Ont-ils démissionnés de leur propre chef ou sur demande? Les deux secrétaires d'Etat Alain Joyandet et Christian Blanc ont quitté le gouvernement ce dimanche. Mais alors que ces décisions ont été présentées comme spontanées dans un premier temps, Luc Chatel est venu semer le trouble en fin de journée.
«Le président de la République et le Premier ministre ont décidé de tirer les conséquences d'évènements survenus ces derniers jours, que les Français n'ont ni compris ni acceptés», a affirmé le porte-parole du gouvernement. Selon lui, «après mûre réflexion, ils ont demandé à MM. Joyandet et Blanc, après avoir échangé avec eux, de démissionner».
Une demande qui aurait été formulée «dimanche», assure Luc Chatel. Mais quelques heures plus tôt, sur son blog, Alain Joyandet affirmait pourtant: «L’homme d’honneur que je suis ne peut accepter d’être victime d’un amalgame.
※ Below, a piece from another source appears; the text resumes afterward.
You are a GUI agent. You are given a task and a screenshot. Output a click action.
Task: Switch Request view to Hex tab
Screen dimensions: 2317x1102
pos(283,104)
Après mûre réflexion, j’ai décidé de quitter le gouvernement». Le secrétaire d'Etat annonçait même avoir «bien évidemment informé le Président de la République».
Son «ami de longue date», Dominique Paillé, affirmait de son côté apprendre une «triste surprise» et dénonçait les «attaques incessantes» et les «amalgames» dont a été selon lui l'objet Alain Joyandet, «mis en cause de manière insupportable». Une façon pour le porte-parole de l'UMP de faire allusion à ces fameux «évènements» que les Français n'ont pas acceptés et dont le chef de l'Etat et son Premier ministre affirment avoir « décidé de tirer les conséquences».
Du côté de Christian Blanc, en revanche, moins de cacophonie puisque le secrétaire d'Etat chargé du Développement de la région capitale est resté complètement silencieux. C'est en effet un communiqué de l'Elysée qui a annoncé la nouvelle dans la journée, confirmant du même coup celle concernant Joyandet.
«Les secrétaires d’Etat Alain Joyandet et Christian Blanc ont présenté leur démission du gouvernement. Le Président de la République et le Premier ministre ont accepté ces démissions», indique le communiqué présidentel, qui ne fait pas allusion à une quelconque demande émanant du sommet de l'Etat.
«Pourquoi ne pas avoir attendu le remaniement annoncé pour la rentrée? Pourquoi ces deux-là? Pourquoi pas les autres?», s'est interrogé Jean-Luc Mélenchon évoquant Eric Woerth et l'affaire Bettencourt. «Ca n'a factuellement rien à voir», a affirmé Nathalie Kosciusko-Morizet, qui indique que «dans les cas de Christian Blanc et Alain Joyandet, ils ont été mis en cause sur une mauvaise utilisation des deniers de l'Etat».
La secrétaire d'Etat et secrétaire générale adjointe de l'UMP estime que «dans le cas d'Eric Woerth, (...) on empile des faits les uns sur les autres pour en faire des soupçons et sur la base de soupçons on condamne». Pour NKM, «c'est bien» que les deux secrétaires d'Etat «aient pu prendre leurs responsabilités, ça permettra aussi de dire clairement que les choses sont différentes».